One monk of Bury, William Blomfild, is known to have chosen the path of the magical arts, although Blomfild had already left the monastery by the time of the dissolution in 1539. In 1529 Blomfild had been questioned about Protestant beliefs, suggesting that, like his contemporary Richard Bayfield, he left the monastery over a religious dispute with the Abbot, John Reeve. In 1546 Bayfield was arrested and tried in London on a charge of conjuring demons, but subsequently acquitted. This may have been a simple misunderstanding (individuals learned in alchemy and astrology were sometimes mistakenly accused of conjuring demons by people who were ignorant of the different branches of magical learning), or Blomfild may have been ‘moonlighting’ as a necromancer alongside his alchemical activities. We know about the latter from a number of treatises about alchemy that Blomfild composed in the reign of Elizabeth I. The convicted sorcerer and alchemical physician Myles Blomefylde (1525-1603) was born in Bury, and was probably the brother, nephew or cousin of William Blomfild, since he provided a biography of Blomfild in one manuscript.

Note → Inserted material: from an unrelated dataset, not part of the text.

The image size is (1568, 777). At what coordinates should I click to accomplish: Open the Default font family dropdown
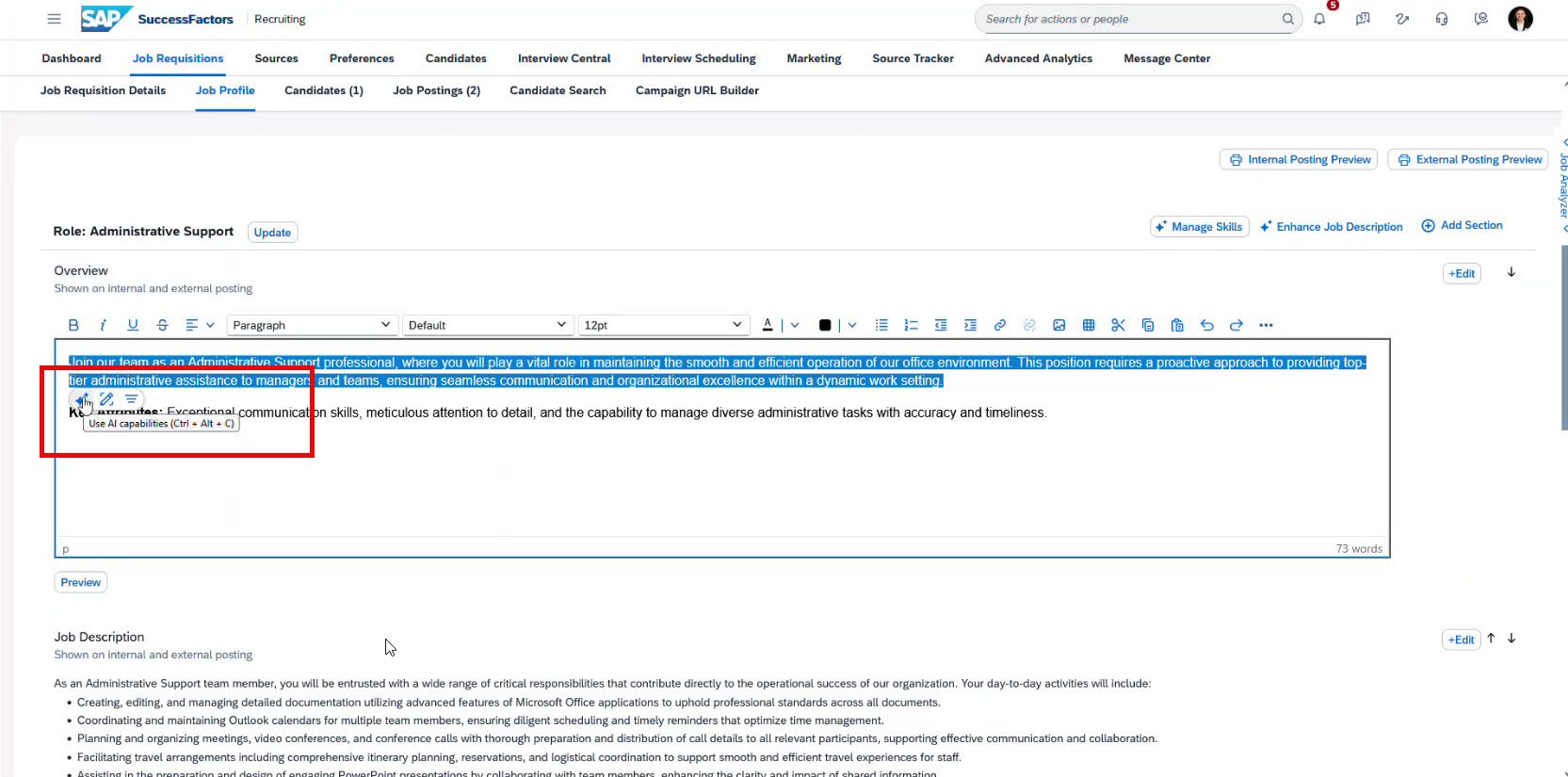(x=487, y=325)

In addition to Blomfild, there was at least one other monk of Bury famous for his skill in the magical arts whose identity is more elusive. In 1643, during the English Civil War, a pamphlet was published entitled A most certain, strange, and true discovery of a witch being taken by some of the Parliament forces as she was standing on a small planck board and sayling on it over the river of Newbury. The author began by listing some individuals who had become famous by their mastery of magic, including three characters from a well-known play, Robert Greene’s Friar Bacon and Friar Bungay (1589) and Dr Faustus. The other two famous magicians mentioned are less easily identifiable: ‘Franciscus the English Monke of Bury’ and ‘Doctor Slackleach’. I have not been able to identify ‘Franciscus the English Monke of Bury’, but the place to look would probably be in the popular pamphlets and drama of the first half of the seventeenth century. It is unlikely that such a person ever existed, but the fact that the Abbey of Bury St Edmunds was associated with magical learning in seventeenth-century popular culture is interesting in its own right.